Of course you’ll need the patience to not release more than your schedule allows too. It’s really hard to have so much content and keep it hidden away from your eager fans. Trust me, I’ve been working on a comic myself lately and I have my friends around to make sure I don’t advertise the daylights out of the thing before it’s release. People like to be surprised! Take it easy and pace things out.

So there you have it, another Friday Artist Talk. Feel free to comment below about ideas for future topics you’d like me to talk about. I don’t just take suggestions from Marty. Don’t forget too, once you log in on the front page of Top Web Comics, you’re logged in here too! So go log in, come back, and comment away. We want to hear from you!


8 Comments

  1. JFD February 28, 2014 4:38 pm 

    Great article and advices as always :) To that, though, I would add :
    #6 : Leave your pride behind.
    One thing I did when I launched my own comic ( http://www.heroes-or-not-comic.net ) is post on webcomic community forums such as The Webcomic List and hope for feedback. I did get some criticism and that helped me a lot on how to improve my art. Your mom and your friends are usually not good critics because of their relationship with you. Accept that your work isn’t perfect and welcome advice and criticism from other artists and readers, because it’s through criticism that you’re most likely to find areas where you need to improve.

    • Les Major February 28, 2014 9:16 pm 

      Very true too! Thanks for adding this. It can be difficult at times to find constructive criticism, but it’s definitely worthwhile when you do.

  2. DemonDan February 28, 2014 5:31 pm 

    Thanks for the shout out. Good to know we can be a good example of things. ;)

    Also, not just saying this because I like links, but as examples in this article it would probably make sense to link to the things you are saying we and Unfounded did well and were worth emulating. Just saying ;)

    • Les Major February 28, 2014 9:11 pm 

      … I’d actually meant to do that lol. Ugh, lol, I’ll set that up right away.

  3. Coyote March 1, 2014 11:15 am 

    Great article! Choosing something you like, know, and can sustain is so much better than “do what you think is most popular”… but I bet people still fall for that trap…

    I think #4 –start simple– is hard because, of course, we have all this great stuff stored up, waiting to burst out; we’ve thought about our worlds, settings, characters and adventures for so long that we know them inside and out. We think the readers will need this familiarity as well, to get started. They don’t!

    Something I used to kick off BOHICA Blues was the “flash forward”– in the future, a couple old folks reminisce about the adventure they had: http://www.bohicablues.com/comic/let-me-tell-you-about-the-time/

    –Sure, it kinda spoils some of the drama about who survives (obviously, these two ol’ folks did, although they are not identified by name) but a flash forward is one of those times when someone can, specifically, say “it all started on this date, under these circumstances…” and it would be a legitimate part of the story.
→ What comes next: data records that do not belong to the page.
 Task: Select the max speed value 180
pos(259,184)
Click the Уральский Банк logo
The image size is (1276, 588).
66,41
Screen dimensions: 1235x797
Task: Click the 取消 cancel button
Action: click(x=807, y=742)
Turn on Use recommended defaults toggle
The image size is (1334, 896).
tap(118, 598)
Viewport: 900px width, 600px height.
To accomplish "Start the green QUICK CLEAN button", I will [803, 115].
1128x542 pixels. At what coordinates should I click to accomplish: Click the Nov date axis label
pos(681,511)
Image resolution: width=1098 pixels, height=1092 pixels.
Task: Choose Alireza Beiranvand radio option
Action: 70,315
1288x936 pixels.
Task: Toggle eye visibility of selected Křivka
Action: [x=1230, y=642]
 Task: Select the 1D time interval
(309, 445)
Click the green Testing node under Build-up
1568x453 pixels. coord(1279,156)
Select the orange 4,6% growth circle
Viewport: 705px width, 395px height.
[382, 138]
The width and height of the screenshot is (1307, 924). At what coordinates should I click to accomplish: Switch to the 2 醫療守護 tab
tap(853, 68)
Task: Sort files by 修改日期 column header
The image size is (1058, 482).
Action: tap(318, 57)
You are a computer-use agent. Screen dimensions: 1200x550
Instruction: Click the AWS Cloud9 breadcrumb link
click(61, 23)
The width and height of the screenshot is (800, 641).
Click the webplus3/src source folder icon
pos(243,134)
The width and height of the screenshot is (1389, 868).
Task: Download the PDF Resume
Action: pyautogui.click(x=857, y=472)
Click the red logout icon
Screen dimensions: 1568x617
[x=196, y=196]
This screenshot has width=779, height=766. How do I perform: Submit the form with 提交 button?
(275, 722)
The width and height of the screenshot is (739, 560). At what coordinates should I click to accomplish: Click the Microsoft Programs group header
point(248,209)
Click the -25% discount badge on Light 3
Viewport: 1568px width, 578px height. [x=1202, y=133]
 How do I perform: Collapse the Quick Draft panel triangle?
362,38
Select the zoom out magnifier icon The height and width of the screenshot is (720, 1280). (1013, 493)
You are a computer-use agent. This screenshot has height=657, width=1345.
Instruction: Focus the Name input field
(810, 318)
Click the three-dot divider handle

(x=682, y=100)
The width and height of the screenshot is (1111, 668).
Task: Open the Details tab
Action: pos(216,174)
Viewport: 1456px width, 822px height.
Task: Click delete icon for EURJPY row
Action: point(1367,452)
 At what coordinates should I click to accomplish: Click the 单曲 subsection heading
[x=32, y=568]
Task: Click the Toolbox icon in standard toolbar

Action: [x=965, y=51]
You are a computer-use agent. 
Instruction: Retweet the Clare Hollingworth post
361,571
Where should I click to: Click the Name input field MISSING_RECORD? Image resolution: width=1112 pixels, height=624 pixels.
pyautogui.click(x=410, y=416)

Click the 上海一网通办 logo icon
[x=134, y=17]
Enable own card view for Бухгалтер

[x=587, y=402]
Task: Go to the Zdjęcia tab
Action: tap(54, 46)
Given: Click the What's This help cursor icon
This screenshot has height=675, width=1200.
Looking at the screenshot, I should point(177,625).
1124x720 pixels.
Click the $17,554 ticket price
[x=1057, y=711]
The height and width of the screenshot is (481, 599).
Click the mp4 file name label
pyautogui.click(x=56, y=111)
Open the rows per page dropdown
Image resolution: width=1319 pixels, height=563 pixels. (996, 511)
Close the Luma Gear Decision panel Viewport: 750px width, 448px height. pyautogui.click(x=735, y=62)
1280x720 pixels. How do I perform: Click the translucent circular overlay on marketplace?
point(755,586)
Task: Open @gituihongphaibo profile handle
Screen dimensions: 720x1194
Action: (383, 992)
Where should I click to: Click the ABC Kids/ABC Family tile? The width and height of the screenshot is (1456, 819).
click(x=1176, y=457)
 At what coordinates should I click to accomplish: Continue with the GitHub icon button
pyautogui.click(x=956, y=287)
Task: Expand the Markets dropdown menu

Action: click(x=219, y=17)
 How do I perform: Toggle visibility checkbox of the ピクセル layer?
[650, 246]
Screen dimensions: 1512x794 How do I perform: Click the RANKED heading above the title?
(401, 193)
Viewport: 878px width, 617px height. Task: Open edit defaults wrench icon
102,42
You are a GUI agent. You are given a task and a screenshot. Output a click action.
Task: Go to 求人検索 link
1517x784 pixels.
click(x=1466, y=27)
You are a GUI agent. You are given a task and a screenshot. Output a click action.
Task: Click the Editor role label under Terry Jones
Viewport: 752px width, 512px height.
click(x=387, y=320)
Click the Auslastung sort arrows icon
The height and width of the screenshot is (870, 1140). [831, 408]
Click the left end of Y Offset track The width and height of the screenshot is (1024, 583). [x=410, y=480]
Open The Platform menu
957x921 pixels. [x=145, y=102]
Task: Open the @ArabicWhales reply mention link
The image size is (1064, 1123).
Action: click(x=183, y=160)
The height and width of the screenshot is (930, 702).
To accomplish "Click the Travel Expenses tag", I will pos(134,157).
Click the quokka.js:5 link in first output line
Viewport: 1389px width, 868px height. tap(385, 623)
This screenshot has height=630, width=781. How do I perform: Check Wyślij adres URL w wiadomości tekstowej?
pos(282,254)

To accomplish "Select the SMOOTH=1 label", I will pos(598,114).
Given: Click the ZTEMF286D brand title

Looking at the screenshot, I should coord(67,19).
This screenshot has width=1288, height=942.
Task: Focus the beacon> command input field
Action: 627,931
  4. Chalcara March 4, 2014 4:53 am 

    The passion for your story thing is so important. It’s a lonely thing, making a webcomic, and if I wouldn’t love that story so much, I couldn’t pull through.

  5. Coyote March 4, 2014 3:26 pm 

    Agreed; Chalcara… although I let passion get in the way of good sense. I was so eager I did my first couple cartoons and posted ‘em without making a backlog first (violation of rule #1! Exterminate!). I just now got about a 1-week buffer made up.

    But then, if it weren’t for deadlines, I’d never get anything done.

  6. DemonArchives March 10, 2014 4:22 pm 

    Perhaps another thing to mention, in the vein of the Unfounded versus Demon etc… is whether you want to make a webcomic, or a graphic novel that happens to post on the web.

    I feel that there is a large difference between the two. Take for example CAD… amazing web comic… would be a horrible graphic novel. Compare with FreakAngels… holy $#!! amazing graphic novel. That can help to define whether you need to lock down your idea/story, or whether an open world (a la Questionable Content) would work for you.